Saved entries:
****************

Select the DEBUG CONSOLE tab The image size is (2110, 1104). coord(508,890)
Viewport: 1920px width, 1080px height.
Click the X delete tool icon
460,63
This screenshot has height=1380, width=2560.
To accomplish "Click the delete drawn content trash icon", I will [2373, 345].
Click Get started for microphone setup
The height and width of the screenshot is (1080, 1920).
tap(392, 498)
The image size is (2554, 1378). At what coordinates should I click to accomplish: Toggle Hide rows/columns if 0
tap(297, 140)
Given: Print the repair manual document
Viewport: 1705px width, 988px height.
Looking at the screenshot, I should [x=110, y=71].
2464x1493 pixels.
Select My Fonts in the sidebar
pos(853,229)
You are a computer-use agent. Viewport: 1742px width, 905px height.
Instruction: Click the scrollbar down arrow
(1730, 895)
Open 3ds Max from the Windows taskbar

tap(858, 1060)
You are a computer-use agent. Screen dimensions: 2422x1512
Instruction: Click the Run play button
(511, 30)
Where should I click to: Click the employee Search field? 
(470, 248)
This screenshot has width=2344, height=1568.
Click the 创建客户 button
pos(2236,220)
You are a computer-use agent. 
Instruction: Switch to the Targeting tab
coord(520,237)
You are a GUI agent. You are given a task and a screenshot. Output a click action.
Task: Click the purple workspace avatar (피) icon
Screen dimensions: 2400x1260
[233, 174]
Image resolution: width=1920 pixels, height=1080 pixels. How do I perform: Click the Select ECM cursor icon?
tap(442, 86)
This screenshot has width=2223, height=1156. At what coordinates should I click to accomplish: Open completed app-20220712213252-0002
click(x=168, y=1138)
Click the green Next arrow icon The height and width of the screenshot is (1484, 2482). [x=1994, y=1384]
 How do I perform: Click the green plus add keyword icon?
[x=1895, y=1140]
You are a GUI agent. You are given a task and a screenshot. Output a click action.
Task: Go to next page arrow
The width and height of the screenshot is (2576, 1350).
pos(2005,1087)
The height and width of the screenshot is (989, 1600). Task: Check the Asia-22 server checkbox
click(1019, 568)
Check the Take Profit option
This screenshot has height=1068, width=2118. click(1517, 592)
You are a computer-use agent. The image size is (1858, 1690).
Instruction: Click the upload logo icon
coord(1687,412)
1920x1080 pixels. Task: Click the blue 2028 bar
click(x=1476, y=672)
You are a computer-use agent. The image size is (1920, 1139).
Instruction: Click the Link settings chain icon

****************

_Problem to work on_
Repeat the data in full, exactly as supplied.

_Response_
Select the DEBUG CONSOLE tab The image size is (2110, 1104). coord(508,890)
Viewport: 1920px width, 1080px height.
Click the X delete tool icon
460,63
This screenshot has height=1380, width=2560.
To accomplish "Click the delete drawn content trash icon", I will [2373, 345].
Click Get started for microphone setup
The height and width of the screenshot is (1080, 1920).
tap(392, 498)
The image size is (2554, 1378). At what coordinates should I click to accomplish: Toggle Hide rows/columns if 0
tap(297, 140)
Given: Print the repair manual document
Viewport: 1705px width, 988px height.
Looking at the screenshot, I should [x=110, y=71].
2464x1493 pixels.
Select My Fonts in the sidebar
pos(853,229)
You are a computer-use agent. Viewport: 1742px width, 905px height.
Instruction: Click the scrollbar down arrow
(1730, 895)
Open 3ds Max from the Windows taskbar

tap(858, 1060)
You are a computer-use agent. Screen dimensions: 2422x1512
Instruction: Click the Run play button
(511, 30)
Where should I click to: Click the employee Search field? 
(470, 248)
This screenshot has width=2344, height=1568.
Click the 创建客户 button
pos(2236,220)
You are a computer-use agent. 
Instruction: Switch to the Targeting tab
coord(520,237)
You are a GUI agent. You are given a task and a screenshot. Output a click action.
Task: Click the purple workspace avatar (피) icon
Screen dimensions: 2400x1260
[233, 174]
Image resolution: width=1920 pixels, height=1080 pixels. How do I perform: Click the Select ECM cursor icon?
tap(442, 86)
This screenshot has width=2223, height=1156. At what coordinates should I click to accomplish: Open completed app-20220712213252-0002
click(x=168, y=1138)
Click the green Next arrow icon The height and width of the screenshot is (1484, 2482). [x=1994, y=1384]
 How do I perform: Click the green plus add keyword icon?
[x=1895, y=1140]
You are a GUI agent. You are given a task and a screenshot. Output a click action.
Task: Go to next page arrow
The width and height of the screenshot is (2576, 1350).
pos(2005,1087)
The height and width of the screenshot is (989, 1600). Task: Check the Asia-22 server checkbox
click(1019, 568)
Check the Take Profit option
This screenshot has height=1068, width=2118. click(1517, 592)
You are a computer-use agent. The image size is (1858, 1690).
Instruction: Click the upload logo icon
coord(1687,412)
1920x1080 pixels. Task: Click the blue 2028 bar
click(x=1476, y=672)
You are a computer-use agent. The image size is (1920, 1139).
Instruction: Click the Link settings chain icon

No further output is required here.